Incidence of symptomatic HF (Table 46.3)

Table 46.3 Reported population incidence of heart failure

An estimate of the incidence of HF is more difficult to define, but there are considerable data, particularly from large population-based studies. In the Framingham Heart Study, at 34 years follow-up, incidence was approximately 2/1000 person-years in subjects aged 45–54, increasing to 40/1000 in men aged 85–94.¹⁸ Similar rates are reported from the Olmsted County Study and UK and Finnish population studies.^4,19,20 In the UK, Cowie and colleagues reported incidence in referrals from primary care. They identified new cases from a population of 151 000 in London, through surveillance of hospital admissions and through referrals to a rapid-access HF clinic.²¹ Diagnosis of HF was determined by a panel of cardiologists and supported by echocardiography. Incidence was 1.3/1000 overall for those ≥ 25 years. Incidence increased with age and was higher in men than women. Overall, only 29% of patients referred had an adjudicated final diagnosis of HF, illustrating the difficulty of classification on the basis of clinical assessment alone.

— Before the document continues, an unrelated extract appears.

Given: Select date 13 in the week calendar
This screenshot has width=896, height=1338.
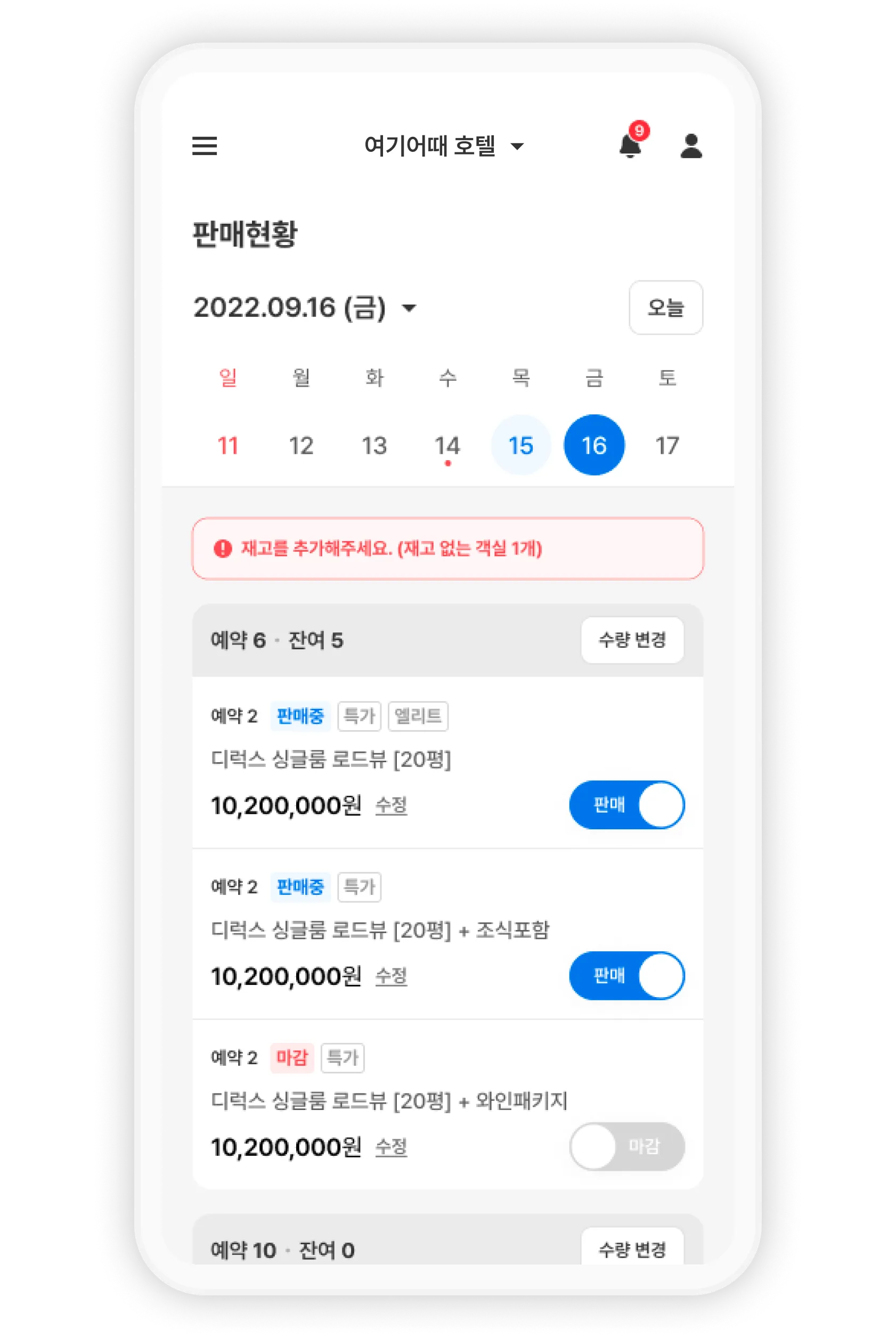Looking at the screenshot, I should pos(374,445).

The age-adjusted incidence of HF appears to be stable. In the Resource Utilization Among Congestive Heart Failure (REACH) Study, which was a retrospective study using administrative databases of outpatient visits and hospitalizations in Michigan, USA, the incidence of HF in 1999 was 3.7/1000 person-years in men and 4.2/1000 person-years in women of all ages with no changes between 1989 and 1999.²² In a similar analysis of the Fram-ingham Heart Study, incidence was examined in four periods: 1950–69, 1970–79, 1980–89 and 1990–99.¹⁸ When compared with the rate for the period from 1950 to 1969, incidence remained virtually unchanged among men in the three subsequent periods but declined by 31–40% among women.

Incidence of HF with preserved ejection fraction

The body of evidence suggests that approximately 40–50% of patients have preserved EF (HF-PEF). An analysis of the Olmsted County Study identified 6076 patients with incident HF identified from the general population between 1987 and 2001 and suggested that about half had preserved EF (47%) whereas studies in patients hospitalized with HF suggest lower proportions (e.g. 31% in a study undertaken in Ontario, Canada).^23,24 The EuroHeart Failure Survey reported on the characteristics and outcome of 6806 patients admitted to 115 European hospitals with HF between March 2000 and May 2001.²⁵ Forty-six percent of patients had HF-PEF (LVEF ≥ 40%); these patients were more likely to be older, hypertensive and have a history of chronic atrial fibrillation, whereas coronary artery disease (CAD) was more prevalent in the systolic HF group (P < 0.001). The observed variations in the reported proportion of HF-PEF in these studies are partly explained by the differing thresholds for differentiating HF-PEF from systolic HF and the proportion of patients undergoing quantitative assessment of LVEF. Nevertheless, these data indicate that a significant proportion of patients have HF-PEF.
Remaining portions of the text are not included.